WHAT IS ASKED
Starting with the line with "ALGEMENE VOORWAARDEN (1110, 2329)" and going on through the line with "shop@agreen.ua (383, 2449)", give those lines again with "Opravy" replaced by "Servis" and everything else unchanged.

# START OF GIVEN DATA

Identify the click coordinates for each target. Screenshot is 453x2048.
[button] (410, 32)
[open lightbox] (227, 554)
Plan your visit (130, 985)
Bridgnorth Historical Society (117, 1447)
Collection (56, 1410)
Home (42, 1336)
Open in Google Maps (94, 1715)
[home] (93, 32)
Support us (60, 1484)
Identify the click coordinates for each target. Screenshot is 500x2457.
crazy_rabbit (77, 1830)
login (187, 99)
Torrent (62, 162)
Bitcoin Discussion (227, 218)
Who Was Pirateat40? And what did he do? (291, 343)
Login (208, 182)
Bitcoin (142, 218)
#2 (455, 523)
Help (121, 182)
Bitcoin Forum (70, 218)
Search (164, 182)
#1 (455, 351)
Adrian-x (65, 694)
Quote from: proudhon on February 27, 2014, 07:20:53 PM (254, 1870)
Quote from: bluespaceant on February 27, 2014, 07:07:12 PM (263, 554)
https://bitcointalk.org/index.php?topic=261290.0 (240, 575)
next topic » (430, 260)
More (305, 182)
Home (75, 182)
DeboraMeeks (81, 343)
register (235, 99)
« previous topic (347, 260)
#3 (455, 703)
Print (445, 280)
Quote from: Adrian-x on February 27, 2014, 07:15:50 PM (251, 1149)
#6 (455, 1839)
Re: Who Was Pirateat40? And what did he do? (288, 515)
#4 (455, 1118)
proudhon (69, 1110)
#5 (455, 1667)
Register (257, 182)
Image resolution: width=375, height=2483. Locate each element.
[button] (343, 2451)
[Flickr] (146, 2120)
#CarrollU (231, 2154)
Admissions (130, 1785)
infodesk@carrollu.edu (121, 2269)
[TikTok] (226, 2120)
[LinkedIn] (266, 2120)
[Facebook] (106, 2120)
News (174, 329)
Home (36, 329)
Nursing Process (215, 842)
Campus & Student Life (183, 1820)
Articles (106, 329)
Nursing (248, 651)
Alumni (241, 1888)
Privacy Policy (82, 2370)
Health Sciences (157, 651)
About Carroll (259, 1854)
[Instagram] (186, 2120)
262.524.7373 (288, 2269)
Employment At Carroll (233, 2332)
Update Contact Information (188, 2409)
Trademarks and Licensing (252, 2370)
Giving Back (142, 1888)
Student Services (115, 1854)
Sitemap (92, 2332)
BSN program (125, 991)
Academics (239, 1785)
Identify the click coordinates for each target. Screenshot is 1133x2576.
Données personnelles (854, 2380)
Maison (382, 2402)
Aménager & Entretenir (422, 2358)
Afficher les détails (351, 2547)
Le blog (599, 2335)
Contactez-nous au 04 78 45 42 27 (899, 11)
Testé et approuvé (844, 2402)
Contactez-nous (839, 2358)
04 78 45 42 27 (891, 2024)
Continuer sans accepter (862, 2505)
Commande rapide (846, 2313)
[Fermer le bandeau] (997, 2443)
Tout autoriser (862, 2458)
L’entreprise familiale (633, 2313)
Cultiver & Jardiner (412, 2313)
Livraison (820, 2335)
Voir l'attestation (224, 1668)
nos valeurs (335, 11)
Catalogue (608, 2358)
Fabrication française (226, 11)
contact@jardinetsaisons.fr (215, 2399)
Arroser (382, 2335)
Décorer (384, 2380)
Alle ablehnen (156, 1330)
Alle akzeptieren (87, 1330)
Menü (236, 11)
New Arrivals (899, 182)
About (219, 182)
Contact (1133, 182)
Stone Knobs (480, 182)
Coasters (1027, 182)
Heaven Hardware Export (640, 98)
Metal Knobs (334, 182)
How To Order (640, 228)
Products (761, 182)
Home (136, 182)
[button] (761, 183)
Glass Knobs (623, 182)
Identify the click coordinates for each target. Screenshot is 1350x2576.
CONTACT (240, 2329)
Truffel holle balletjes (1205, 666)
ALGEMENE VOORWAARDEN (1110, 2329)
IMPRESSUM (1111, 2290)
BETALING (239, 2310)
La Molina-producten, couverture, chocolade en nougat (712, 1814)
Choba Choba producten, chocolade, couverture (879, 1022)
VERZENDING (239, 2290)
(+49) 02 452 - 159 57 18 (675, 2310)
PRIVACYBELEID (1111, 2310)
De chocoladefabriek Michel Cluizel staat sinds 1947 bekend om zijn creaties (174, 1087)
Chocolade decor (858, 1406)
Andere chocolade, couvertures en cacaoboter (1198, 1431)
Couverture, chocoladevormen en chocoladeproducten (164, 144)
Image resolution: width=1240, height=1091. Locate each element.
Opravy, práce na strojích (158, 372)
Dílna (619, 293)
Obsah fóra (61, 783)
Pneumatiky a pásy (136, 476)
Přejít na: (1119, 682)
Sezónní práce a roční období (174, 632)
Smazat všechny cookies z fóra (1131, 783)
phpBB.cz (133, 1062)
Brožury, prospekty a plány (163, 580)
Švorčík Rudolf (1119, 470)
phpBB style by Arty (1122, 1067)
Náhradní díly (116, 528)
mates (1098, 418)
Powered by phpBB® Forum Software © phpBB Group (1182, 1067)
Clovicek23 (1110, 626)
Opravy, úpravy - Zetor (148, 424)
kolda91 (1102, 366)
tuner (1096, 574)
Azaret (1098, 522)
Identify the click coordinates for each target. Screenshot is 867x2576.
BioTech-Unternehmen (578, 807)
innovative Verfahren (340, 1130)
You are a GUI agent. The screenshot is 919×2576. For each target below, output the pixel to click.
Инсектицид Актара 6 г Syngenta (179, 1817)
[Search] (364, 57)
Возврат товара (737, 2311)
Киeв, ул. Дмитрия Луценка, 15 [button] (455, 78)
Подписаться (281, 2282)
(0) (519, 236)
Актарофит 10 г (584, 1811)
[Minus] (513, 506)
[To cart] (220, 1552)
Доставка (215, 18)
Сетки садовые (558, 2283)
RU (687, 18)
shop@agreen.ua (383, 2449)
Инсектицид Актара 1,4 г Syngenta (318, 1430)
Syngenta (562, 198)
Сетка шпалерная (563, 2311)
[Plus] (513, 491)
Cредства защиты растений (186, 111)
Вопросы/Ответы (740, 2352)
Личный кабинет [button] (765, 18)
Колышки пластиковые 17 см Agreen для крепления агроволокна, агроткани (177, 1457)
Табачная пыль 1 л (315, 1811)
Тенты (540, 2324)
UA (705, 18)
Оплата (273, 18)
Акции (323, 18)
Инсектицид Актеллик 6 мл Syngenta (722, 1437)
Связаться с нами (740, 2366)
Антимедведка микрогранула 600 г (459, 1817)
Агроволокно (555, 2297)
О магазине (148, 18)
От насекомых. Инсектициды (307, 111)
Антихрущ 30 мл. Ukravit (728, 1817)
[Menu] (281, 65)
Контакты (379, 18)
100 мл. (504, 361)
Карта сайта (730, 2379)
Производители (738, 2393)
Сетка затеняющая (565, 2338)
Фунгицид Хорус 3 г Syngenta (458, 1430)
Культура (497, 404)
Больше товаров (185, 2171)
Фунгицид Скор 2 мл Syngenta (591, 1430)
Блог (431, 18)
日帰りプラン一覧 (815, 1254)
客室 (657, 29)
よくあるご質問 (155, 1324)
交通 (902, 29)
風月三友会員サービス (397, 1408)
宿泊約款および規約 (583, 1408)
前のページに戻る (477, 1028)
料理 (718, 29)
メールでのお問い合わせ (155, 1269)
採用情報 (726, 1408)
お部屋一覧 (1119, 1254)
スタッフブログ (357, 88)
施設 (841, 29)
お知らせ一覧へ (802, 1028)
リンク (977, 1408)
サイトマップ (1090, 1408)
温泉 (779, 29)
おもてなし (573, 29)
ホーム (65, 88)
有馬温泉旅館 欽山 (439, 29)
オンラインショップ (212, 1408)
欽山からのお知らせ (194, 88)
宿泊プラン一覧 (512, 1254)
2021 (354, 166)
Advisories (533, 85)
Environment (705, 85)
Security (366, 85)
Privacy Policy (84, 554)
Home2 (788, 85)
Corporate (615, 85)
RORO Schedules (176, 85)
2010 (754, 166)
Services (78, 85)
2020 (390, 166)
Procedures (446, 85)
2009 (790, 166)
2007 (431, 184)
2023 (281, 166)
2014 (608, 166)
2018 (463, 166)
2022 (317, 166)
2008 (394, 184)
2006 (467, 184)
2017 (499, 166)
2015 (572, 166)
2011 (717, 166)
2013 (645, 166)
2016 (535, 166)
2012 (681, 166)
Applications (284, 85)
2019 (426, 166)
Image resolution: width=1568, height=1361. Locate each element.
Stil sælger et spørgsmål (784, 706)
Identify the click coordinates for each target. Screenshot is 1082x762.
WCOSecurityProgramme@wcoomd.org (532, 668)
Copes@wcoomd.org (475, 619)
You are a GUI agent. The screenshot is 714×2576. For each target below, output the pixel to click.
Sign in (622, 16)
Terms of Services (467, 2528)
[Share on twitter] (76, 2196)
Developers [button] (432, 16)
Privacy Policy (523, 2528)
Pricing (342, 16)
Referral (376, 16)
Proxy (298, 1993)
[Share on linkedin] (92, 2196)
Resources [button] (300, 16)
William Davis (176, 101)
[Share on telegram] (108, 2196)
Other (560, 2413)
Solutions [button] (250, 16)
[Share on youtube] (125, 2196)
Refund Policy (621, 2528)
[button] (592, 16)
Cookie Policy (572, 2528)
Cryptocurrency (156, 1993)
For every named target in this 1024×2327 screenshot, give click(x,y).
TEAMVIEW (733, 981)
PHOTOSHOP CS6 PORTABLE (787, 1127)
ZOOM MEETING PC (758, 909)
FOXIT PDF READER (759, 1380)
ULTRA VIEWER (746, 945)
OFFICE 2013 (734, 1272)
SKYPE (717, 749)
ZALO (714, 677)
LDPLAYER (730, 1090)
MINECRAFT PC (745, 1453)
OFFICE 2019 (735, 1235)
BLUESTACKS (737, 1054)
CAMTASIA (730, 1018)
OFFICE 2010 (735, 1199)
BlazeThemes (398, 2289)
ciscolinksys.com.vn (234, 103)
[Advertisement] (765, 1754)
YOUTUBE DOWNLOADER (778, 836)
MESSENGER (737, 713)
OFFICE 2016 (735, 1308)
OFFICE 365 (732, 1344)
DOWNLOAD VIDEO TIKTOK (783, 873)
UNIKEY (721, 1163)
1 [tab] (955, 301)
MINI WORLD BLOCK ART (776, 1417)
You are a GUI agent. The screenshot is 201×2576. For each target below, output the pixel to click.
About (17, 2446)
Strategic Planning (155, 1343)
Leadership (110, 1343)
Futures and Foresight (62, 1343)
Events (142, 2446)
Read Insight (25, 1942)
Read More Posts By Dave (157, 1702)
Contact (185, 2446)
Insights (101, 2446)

# END OF GIVEN DATA

FULL SOLUTION
ALGEMENE VOORWAARDEN (1110, 2329)
IMPRESSUM (1111, 2290)
BETALING (239, 2310)
La Molina-producten, couverture, chocolade en nougat (712, 1814)
Choba Choba producten, chocolade, couverture (879, 1022)
VERZENDING (239, 2290)
(+49) 02 452 - 159 57 18 (675, 2310)
PRIVACYBELEID (1111, 2310)
De chocoladefabriek Michel Cluizel staat sinds 1947 bekend om zijn creaties (174, 1087)
Chocolade decor (858, 1406)
Andere chocolade, couvertures en cacaoboter (1198, 1431)
Couverture, chocoladevormen en chocoladeproducten (164, 144)
Image resolution: width=1240, height=1091. Locate each element.
Servis, práce na strojích (158, 372)
Dílna (619, 293)
Obsah fóra (61, 783)
Pneumatiky a pásy (136, 476)
Přejít na: (1119, 682)
Sezónní práce a roční období (174, 632)
Smazat všechny cookies z fóra (1131, 783)
phpBB.cz (133, 1062)
Brožury, prospekty a plány (163, 580)
Švorčík Rudolf (1119, 470)
phpBB style by Arty (1122, 1067)
Náhradní díly (116, 528)
mates (1098, 418)
Powered by phpBB® Forum Software © phpBB Group (1182, 1067)
Clovicek23 (1110, 626)
Servis, úpravy - Zetor (148, 424)
kolda91 (1102, 366)
tuner (1096, 574)
Azaret (1098, 522)
Identify the click coordinates for each target. Screenshot is 867x2576.
BioTech-Unternehmen (578, 807)
innovative Verfahren (340, 1130)
You are a GUI agent. The screenshot is 919×2576. For each target below, output the pixel to click.
Инсектицид Актара 6 г Syngenta (179, 1817)
[Search] (364, 57)
Возврат товара (737, 2311)
Киeв, ул. Дмитрия Луценка, 15 [button] (455, 78)
Подписаться (281, 2282)
(0) (519, 236)
Актарофит 10 г (584, 1811)
[Minus] (513, 506)
[To cart] (220, 1552)
Доставка (215, 18)
Сетки садовые (558, 2283)
RU (687, 18)
shop@agreen.ua (383, 2449)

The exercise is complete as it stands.